The diagnostic performance of the intratumoral model, peritumoral model, and combined intratumoral-peritumoral model was evaluated by comparing their area under the curve (AUC) values, accuracy, sensitivity, and specificity. The best-performing model was then compared with the diagnostic results of ultrasound physicians.
Statistical analysis
Statistical analyses were performed using Python and SPSS 26.0, with pathological results serving as the gold standard. Continuous variables were tested for normal distribution and homogeneity of variance. Normally distributed data were analyzed using independent two-sample t-tests, while non-normally distributed continuous variables were assessed using the Mann-Whitney U test. Categorical variables were analyzed using the χ2 test. Differences in AUC between different models were compared using the DeLong test. Selected clinical variables were evaluated using SPSS 26.0. Python 3.10 was utilized for calculating intraclass correlation coefficients (ICC), conducting Spearman rank correlation tests, performing Z-score normalization, and executing LASSO regression analyses. All statistical tests were two-sided, with P<0.05 considered statistically significant.
Results
Clinical characteristics analysis
A total of 555 female patients with breast nodules were included in this study, with postoperative pathological results indicating 275 cases as benign lesions and 280 cases as malignant lesions. The age range of the patients was 18 to 88 years, with a mean age of 48.11±14.83 years. The training group consisted of 291 patients (mean age 48.35±15.03 years), and the validation group comprised 264 patients (mean age 47.84±14.63 years).
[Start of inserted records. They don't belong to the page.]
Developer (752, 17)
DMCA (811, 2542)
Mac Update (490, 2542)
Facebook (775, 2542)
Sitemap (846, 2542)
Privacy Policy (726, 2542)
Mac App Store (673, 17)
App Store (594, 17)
There were no significant differences between the two groups in terms of age (P=0.57), nodule location (P=0.86), and nodule diameter (P=0.38) (Table 1).
Table 1
Feature name | All | Training | Validation | P value |
---|---|---|---|---|
Size (mm) | 19.17±10.20 | 18.88±10.48 | 19.50±9.89 | 0.38 |
Age (years) | 48.11±14.83 | 48.35±15.03 | 47.84±14.63 | 0.57 |
Calcification | 0.60 | |||
No | 400 (72.07) | 213 (73.20) | 187 (70.83) | |
Yes | 155 (27.93) | 78 (26.80) | 77 (29.17) | |
CDFI | 0.18 | |||
No | 339 (61.08) | 186 (63.92) | 153 (57.95) | |
Yes | 216 (38.92) | 105 (36.08) | 111 (42.05) | |
BI-RADS | 0.53 | |||
RADS 3–4A | 387 (69.73) | 199 (68.38) | 188 (71.21) | |
RADS 4B–4C | 168 (30.27) | 92 (31.62) | 76 (28.79) | |
Side | 0.86 | |||
Left | 285 (51.35) | 151 (51.89) | 134 (50.76) | |
Right | 270 (48.65) | 140 (48.11) | 130 (49.24) |
Data are presented as number (percentage), mean ± standard deviation. BI-RADS, Breast Imaging Reporting and Data System; CDFI, color Doppler flow imaging.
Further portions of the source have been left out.